Hablamos de reducir la jornada laboral, pero poco hablamos de esas personas que sufren la peor de las torturas, la maldición más sofisticada: no tener nada que hacer. Un número impreciso de personas, que es prudente estimar en muchos miles, desembarcan cada día en su puesto de trabajo y carecen de cometido alguno hasta que suena el timbre. Seguro que su mente ha dibujado ya la figura de un funcionario, pero no solo un sector de los trabajadores públicos padecen esta maldición; algunos de esos individuos ocupan comercios que nadie visita, barras de bar que nadie aborda, cabinas de telepeaje por las que nadie cruza o servicios de seguridad nocturnos en oficinas en las que la mayor amenaza prevista es que se rompa la cañería de las aguas fecales. Todas estas personas deben enfrentarse a jornadas laborales en las que el tiempo no pasa, porque como sabemos solo los minutos corren cuando estás ocupada o eres feliz. Me provoca una curiosidad infinita saber a qué dedican el tiempo libre estas personas empleadas en No Trabajos, cómo han entrenado su mente para estar tantas horas en estado de meditación, cuántas carreras se han sacado, cuántos libros han leído, yo qué sé, si les ha dado tiempo de escribir cien veces El Quijote.

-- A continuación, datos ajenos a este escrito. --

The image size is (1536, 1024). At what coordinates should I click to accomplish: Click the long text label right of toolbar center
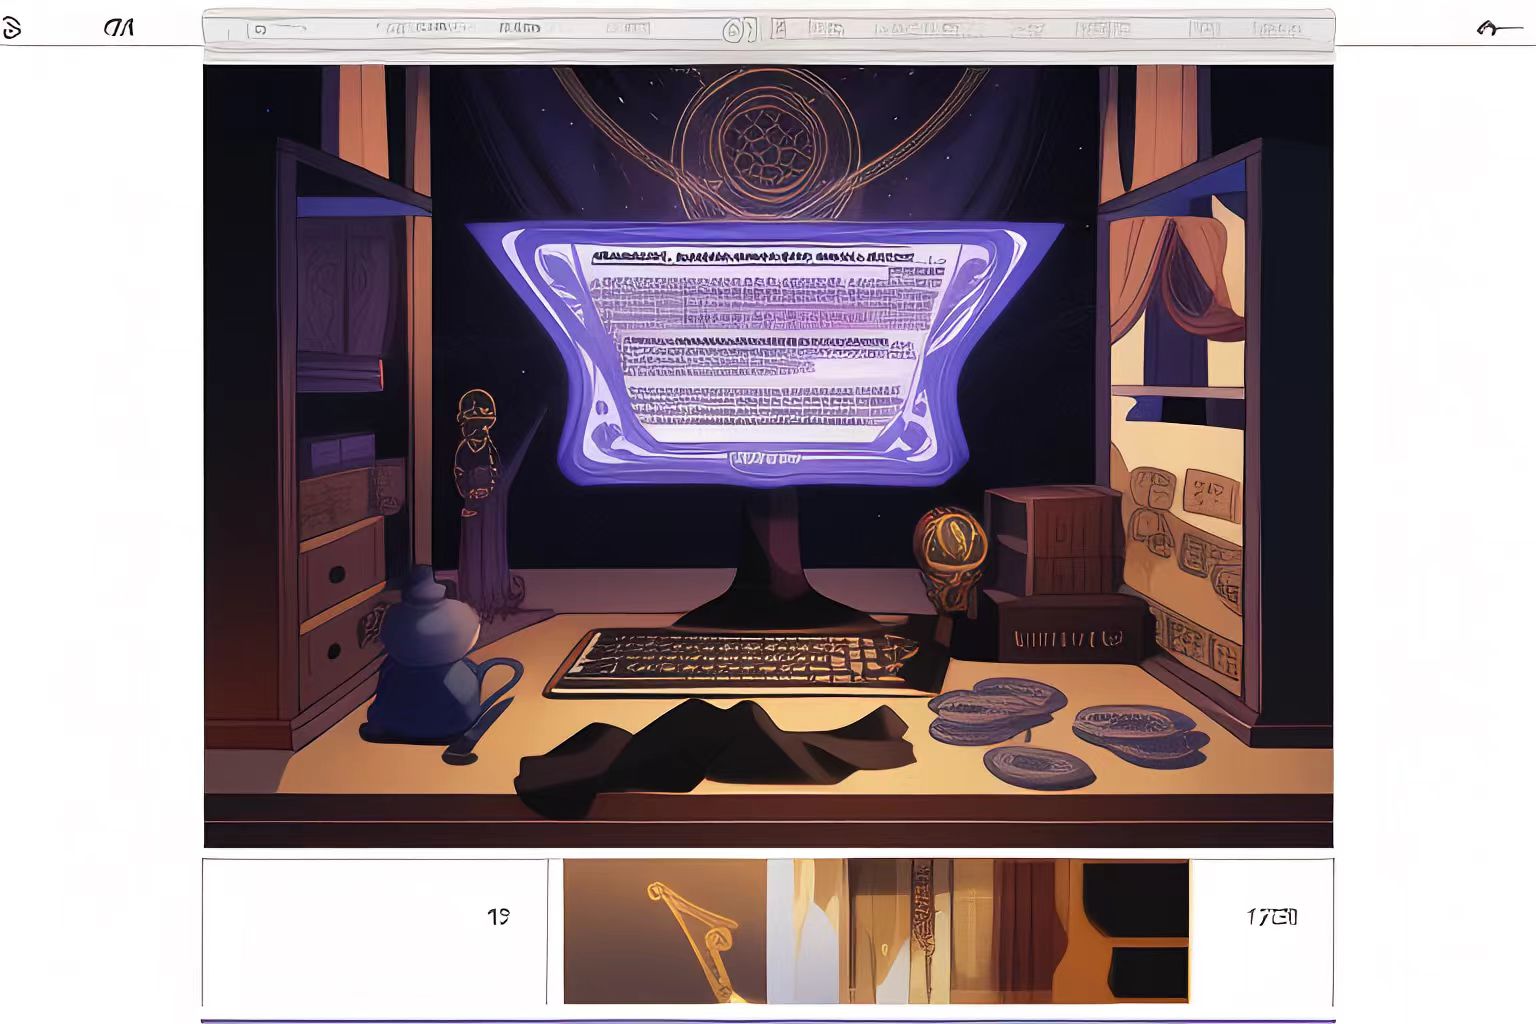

De la angustia del no saber qué hacer tras fichar en el tajo escribe como una reina Sara Mesa en la brutal Oposición, un ensayo magistral sobre la vida surrealista de una empleada pública a la búsqueda desesperada de algo que llevarse al ordenador. El libro rescata en su prólogo una instrucción administrativa real que merece la pena tener pegada en la pared para constatar los absurdos burocráticos con los que tantas veces convivimos. Parece extremadamente probable que algunos de esos delirantes vericuetos administrativos hayan salido de la mente de personas que no tenían nada que hacer y alumbraron enrevesados procesos para amolar a los seres humanos que sí que tienen cosas que hacer.
En realidad, un trabajador ocioso es un agente muy peligroso, capaz de desestabilizar un sistema entero poniendo capas y capas de procesos absurdos. Compruebo por aquí que ese no tener nada que hacer en el chollo ha devenido en síndrome con nombre en inglés, el síndrome del boreout, que propongo dejar en el síndrome del aburrido. Aquí comparecen víctimas de una dinámica laboral desajustada pero también auténticos cracs del escaqueo como el legendario Carles Recio, funcionario de la Diputación de Valencia que consiguió estar diez años sin hacer nada en la Unidad de Actuación Bibliográfica de la que cobraba con puntualidad. Grietas del sistema.